Fascism won't go away? For two and a half months there has been a full-scale Russian war against Ukraine. For two and a half months every day we check the news from the front, we check the information about missile and air bomb arrivals, we learn about thousands of dead, including women, children, old people, who were hiding from the Nazi bombs and artillery from Germany in their time. If you are a Moldovan photographer, you don't have to go to the front in Ukraine to learn the full horror of the war - you will somehow communicate a lot with refugees who have now taken refuge in Moldova. For Moldova, this war is not something abstract, from TV - it is at arm's length. Much closer than it seems. All this time I have tried to maintain journalistic neutrality, non-judgment, impartiality and just do my job professionally, but believe me, it is getting harder and harder every day. When I see thousands of Moldovans, regardless of what language they speak, openly expressing support for Russia, arguing, "Where were you for 8 years when they bombed Donbass?" or just pretending that this is happening and continuing to celebrate "Victory Day" while ignoring the war next door, I get very frustrated. I want to stand in the middle of the column of marchers with red flags and say, "How so, fellow citizens? At what point did we stop feeling compassion for our neighbor in need? After all, it is our tradition to help one another!" When did it all end? When did we become like this?

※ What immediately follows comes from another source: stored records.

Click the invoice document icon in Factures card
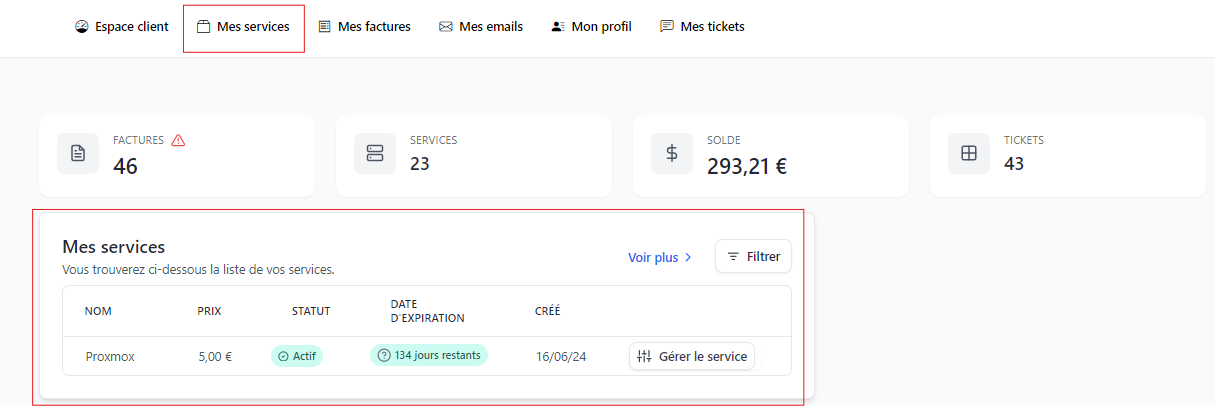The image size is (1215, 406). [78, 154]
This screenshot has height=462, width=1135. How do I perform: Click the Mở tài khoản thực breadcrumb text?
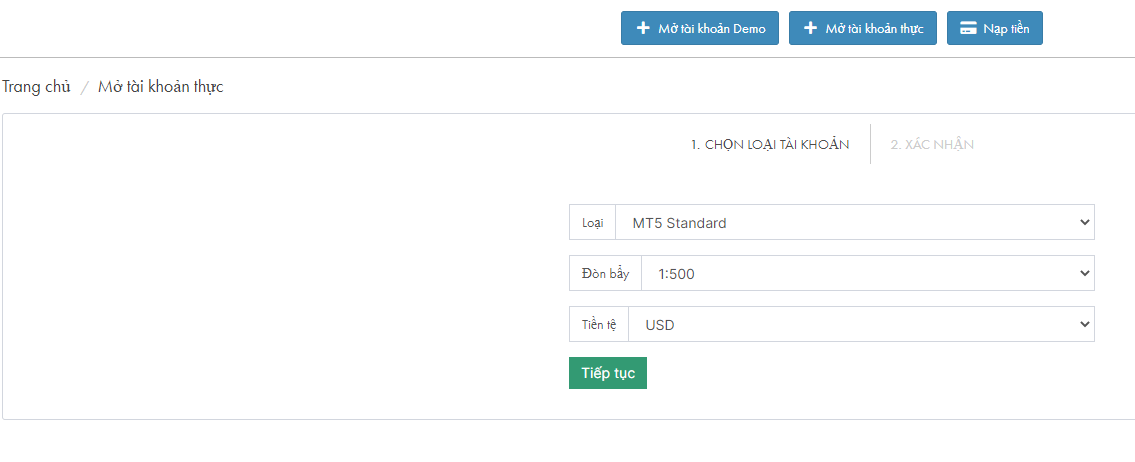[161, 87]
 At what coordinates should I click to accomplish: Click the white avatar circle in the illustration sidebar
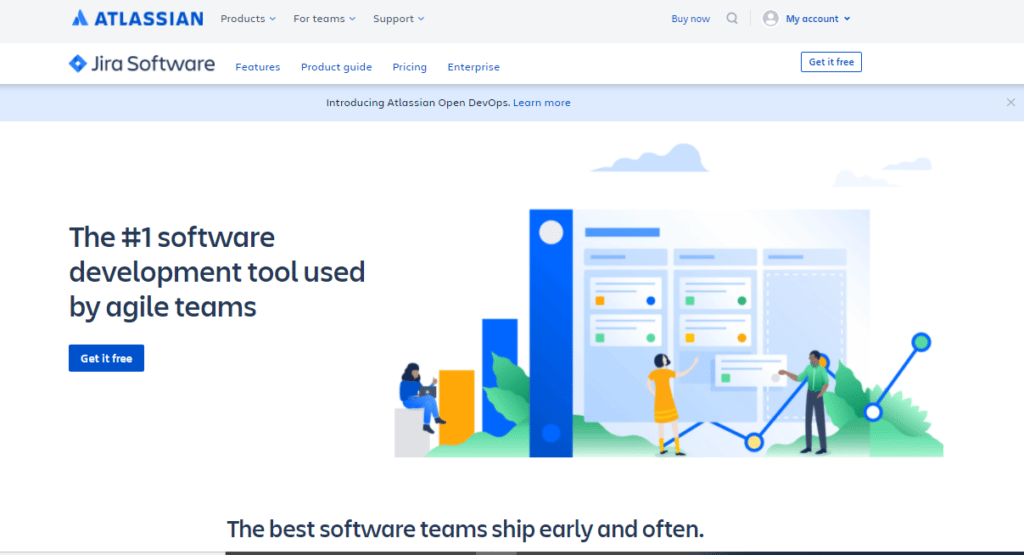pyautogui.click(x=551, y=232)
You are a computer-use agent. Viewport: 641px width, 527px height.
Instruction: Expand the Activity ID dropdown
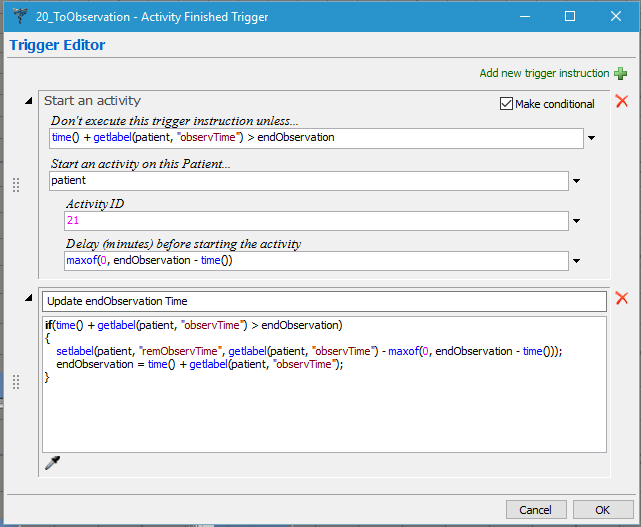point(578,221)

It's amazing how Russia manages to take away everything we hold so dear. The territory - from Ukraine, the language - from Russian speakers, and now Victory Day, which should be common...

I remember, as a child, on this day my parents and I would go to the cottage or to the village to visit my grandparents. This day was always the "red day of the calendar," when everyone had a day off. None of my relatives or parents drank alcohol or boasted that "we were strong". On the contrary, I had many conversations with my mom and dad about that tragedy, and that human life is priceless, and that is the most important thing in life. When I was young, it never occurred to anyone to dress children in military uniforms. Aside from politicians in the newly minted Socialist and Communist Bloc (former president Igor Dodon, Communist Party leader Vladimir Voronin, elected deputies Zinaida Greceanîi, Oleg Reidman, Vlad Batrîncea), no one wore a St. George ribbon*. People just went to the memorial, laid flowers at the eternal flame, and stayed silent a lot. Over time, as there were fewer and fewer living veterans, the holiday took on a different scale, and the rhetoric of "never again" was replaced with "we can do it again."

* On Tuesday, April 19, president Maia Sandu announced she had passed a law prohibiting the use of war symbols–the letters Z and V, as well as the St. George ribbon. These symbols are used by the Russian army in Ukraine, which is why authorities in Kishinev decided to ban them.